Kanban systems have been gaining popularity in software development and information technology. They represent a pull-system approach, which produces what the next process needs when it needs it. Thus, the new work is pulled into the system when there is a capacity to handle it.

Kanban systems often visualize the development workflow and all work in progress (WIP) on a card wall, where each card represents a single work item. If your objectives are to improve lead time predictability and increase throughput, you can achieve them by limiting WIP, identifying and alleviating bottlenecks, and reducing variability.

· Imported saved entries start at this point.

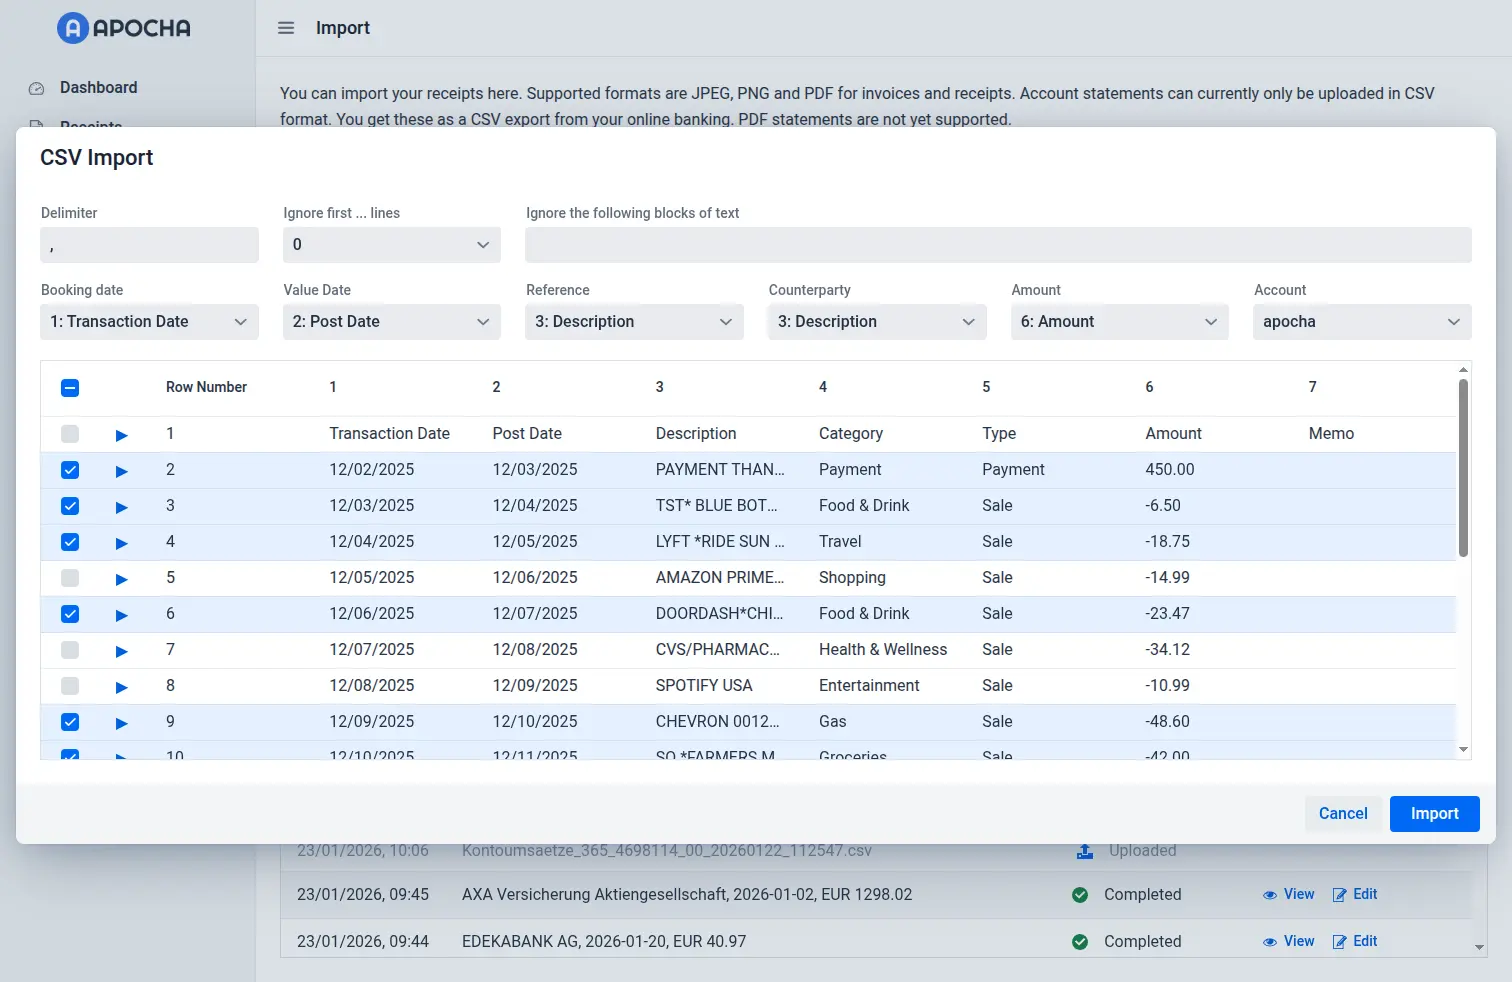The height and width of the screenshot is (982, 1512).
Task: Open the Account dropdown showing apocha
Action: tap(1361, 321)
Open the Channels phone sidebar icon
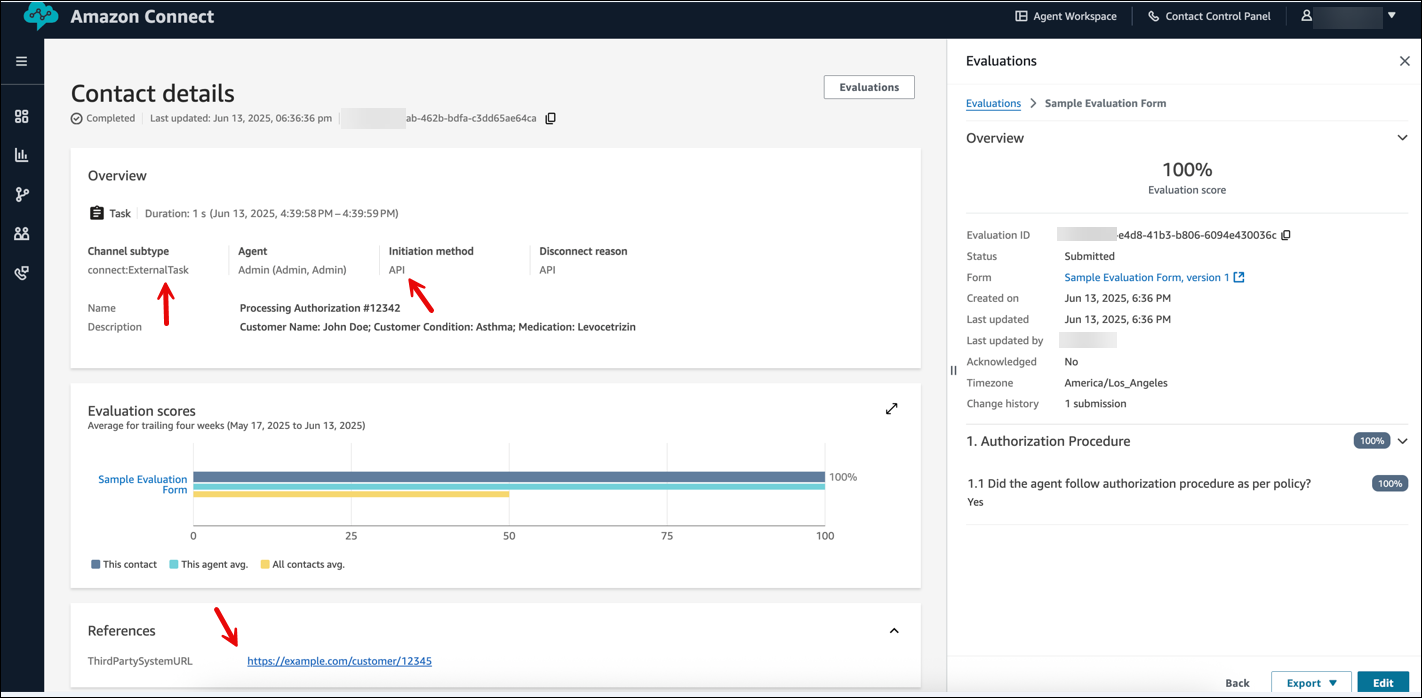This screenshot has height=698, width=1422. click(x=21, y=273)
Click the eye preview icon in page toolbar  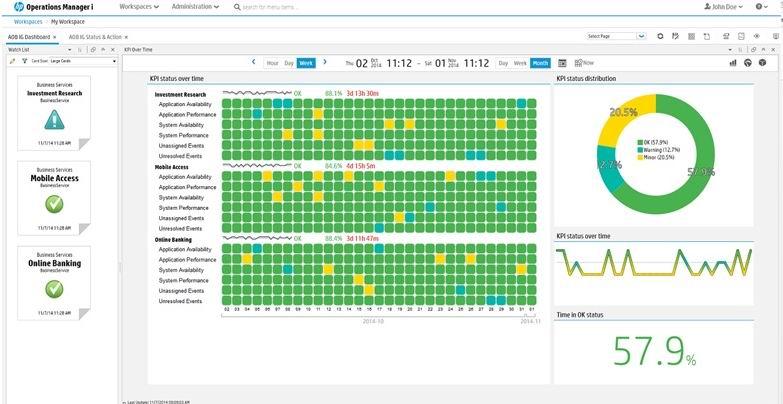(757, 36)
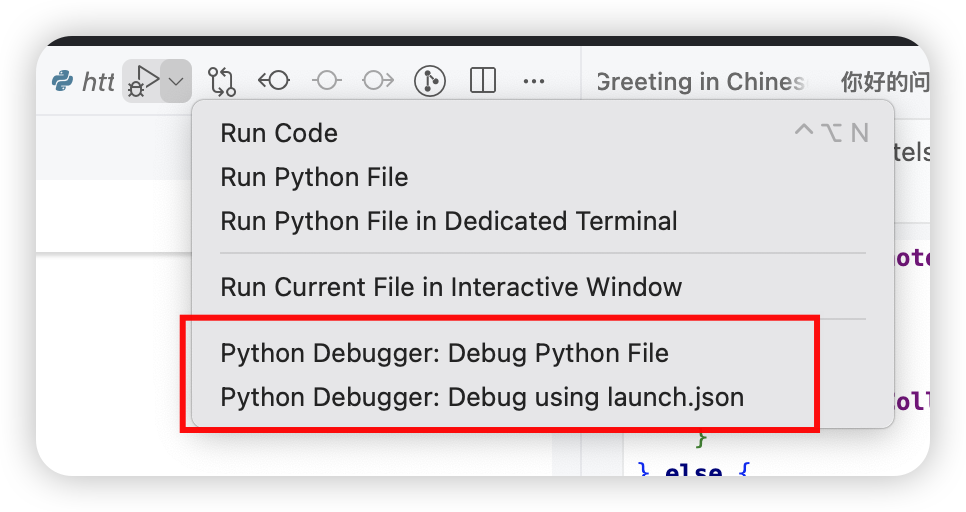Collapse the run options dropdown chevron

pyautogui.click(x=176, y=81)
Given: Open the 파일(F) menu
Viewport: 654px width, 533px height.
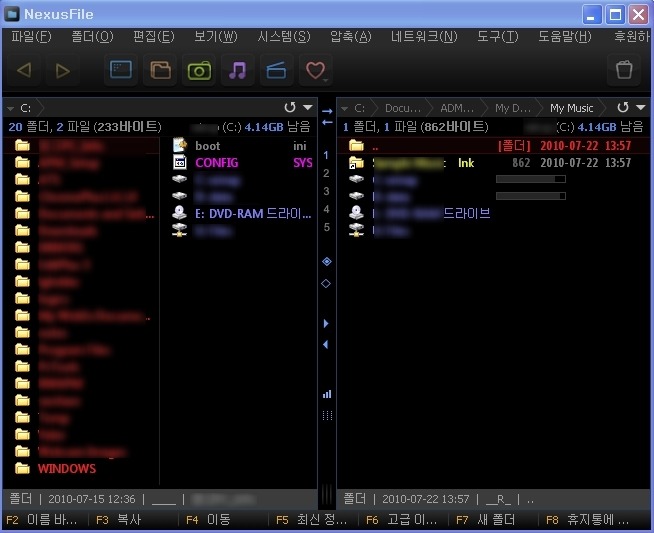Looking at the screenshot, I should (31, 37).
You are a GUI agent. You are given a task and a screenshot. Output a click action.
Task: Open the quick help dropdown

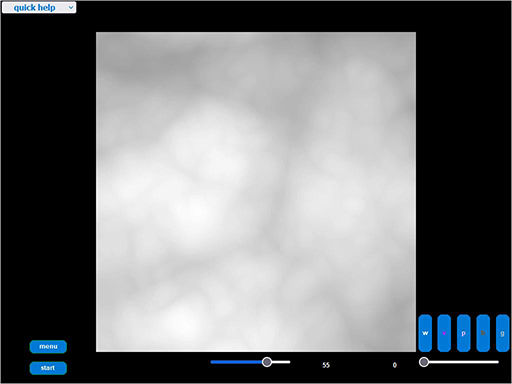click(x=39, y=8)
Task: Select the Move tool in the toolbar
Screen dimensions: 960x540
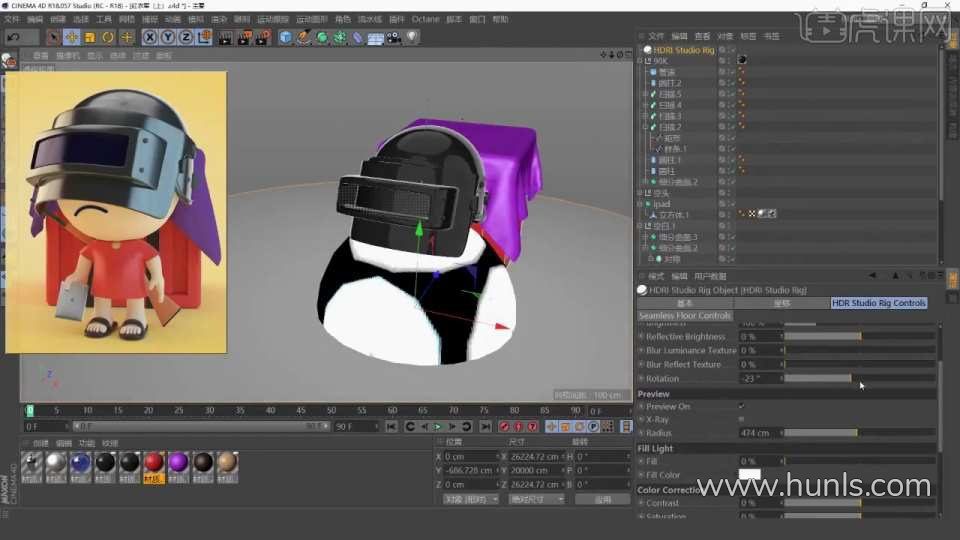Action: (x=71, y=37)

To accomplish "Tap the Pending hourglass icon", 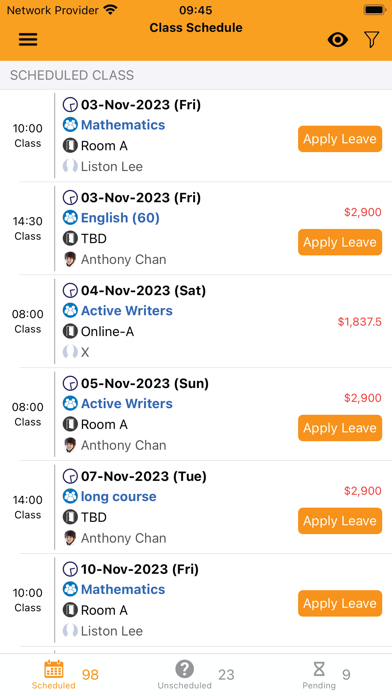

The book is very informative, filled with practical ideas and rich examples on how to:

  • Handle different types of work
  • Set initial WIP limits and input queue size
  • Introduce queues to absorb variation and maintain flow
  • Buffer bottlenecks to ensure smooth flow in the system and avoid idle time in the bottlenecks
  • Cope with multiple concurrent and unordered activities
  • Cope with impediments
  • Support hierarchical requirements
  • Manage shared resources

I greatly enjoyed reading David's book and hope you will like it as much as I have. My only recommendation for the next edition of this book is to have card-wall pictures printed in color.

Happy reading!

December book review: The Goal

Eliyahu M. Goldratt
The Goal: A Process of Ongoing Improvement

I will finish this year by reviewing another very entertaining and thought-provoking business novel: The Goal. It tells a story of Alex Rogo, a manufacturing plant manager, whose personal and professional lives are quickly falling apart. In fact, Alex has only 90 days to save his plant and his job, and even less time to save his marriage. How is he going to do it?

The book slowly introduces Alex to the principles of the theory of constraints (TOC). The principles are common-sense and very simple to understand. Occasionally, they may even feel overly simplistic, but they are exactly what Alex needs to know at the right point of time. The TOC ideas allowed Alex to see beyond false productivity metrics accepted at his organization and start measuring and improving his plant performance in terms of throughput, inventories, and operating expenses.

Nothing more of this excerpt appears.